Mehmet Barlas "medyada Hıncal Uluç dışında kendi gazetesini eleştiren yok dedi" ve ekledi...
Eleştirenler biraz da özeleştiri yapsa ne iyi olurdu...
Tabii ki "eleştiri" hem demokrasinin, hem de gelişmenin vazgeçilmezleri arasındadır.
Ancak eleştirenlerin arada bir özeleştiri yapması da gerekir.
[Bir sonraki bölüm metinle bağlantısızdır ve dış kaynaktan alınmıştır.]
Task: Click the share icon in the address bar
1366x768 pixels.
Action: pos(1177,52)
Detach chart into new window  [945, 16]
Bu hem kendi gazetelerinin tutarsızlıklarını görmezden gelip rakip gazetelere eleştiri yöneltenler için söz konusu, hem de iktidarı eleştiren muhalefet partileri için geçerli bir durum.
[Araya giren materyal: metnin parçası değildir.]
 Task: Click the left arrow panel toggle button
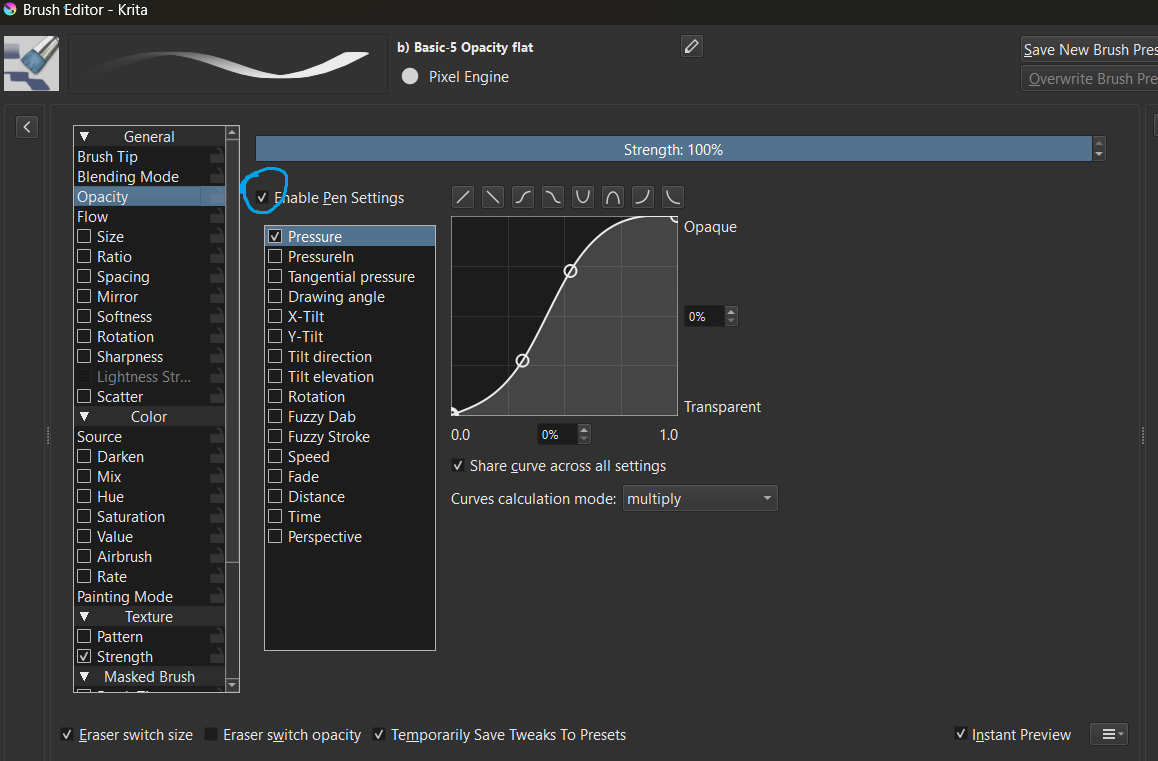(27, 127)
Medyada alışkanlık haline geldi.
Sevgili Hıncal Uluç dışında, kendi gazetesini eleştiren pek yok.
Rakip gazetelerin nasıl yayın yapması ve kendileri dışındaki köşe yazarlarının nasıl yazması gerektiğini işaret eden "gazeteler-üstü bilgeler"in sayısı ise artmaya başladı.
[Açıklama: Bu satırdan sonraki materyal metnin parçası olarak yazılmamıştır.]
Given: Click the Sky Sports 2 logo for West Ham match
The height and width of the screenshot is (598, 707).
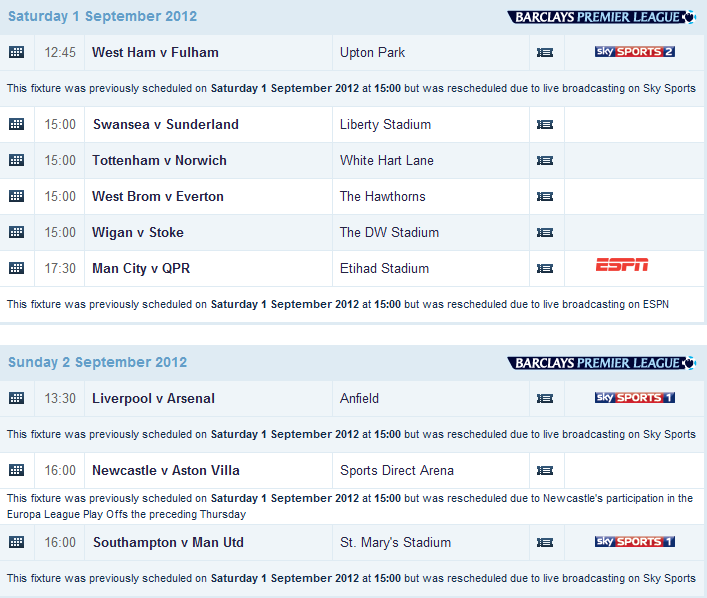Looking at the screenshot, I should [634, 52].
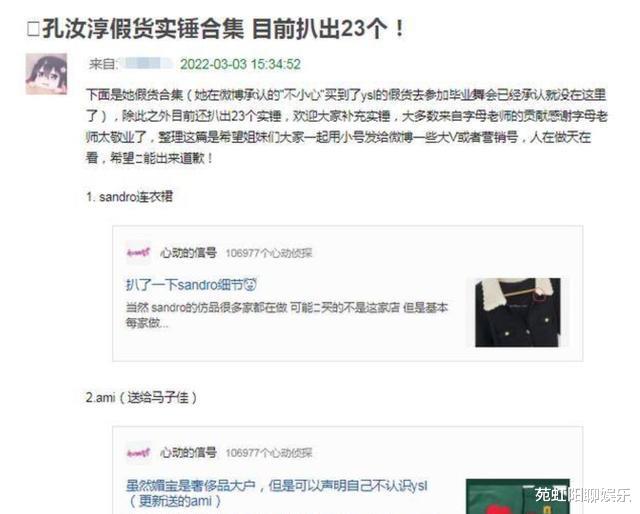640x514 pixels.
Task: Open link 扒了一下sandro细节
Action: [x=184, y=285]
İçinde yaşadıkları denizi bilmeyen ama âleme nizam vermeye kalkışan balıkların durumundan farklı bir olay bu.
Çünkü bu bilge gazetecileri sürekli izlediğiniz zaman "eleştirmenlik"le "tetikçilik" arasındaki ince çizginin iki yanına da geçmenin ne kadar kolay olabileceğini görürsünüz.
Konu "Çifte Standartlar Enstitüsü" nün faaliyet alanına girdiği zaman ise, iş iyice çığırından çıkar. Sonuçta "Benim gibi düşünmeyen herkes ya haksızdır ya taraflıdır ya da satılmıştır" benzeri yargılar utanmazcasına seslendirilir.
"Göreceksiniz önümüzde hafta neler olacak" diye sürekli darbe kâhinliği yapanlar, birden hukuk, demokrasi ve sivillik anıtlarına dönüşürler.
Temel'in eksikleri
Neyse... Bunlara alıştık.
Bu gibi gazete-üstü bilge adamların durumunu bir Temel fıkrası ile özetleyelim.
Temel'in babası, oğluna kız istemeye gitmiş.
Gelin adayının babası, Temel'in babasına sormuş:
- Oğlunuzda sigara, içki, kumar var mı?
Temel'in babası gülmüş,
- Hepsi var, bir tek karı yok, demiş.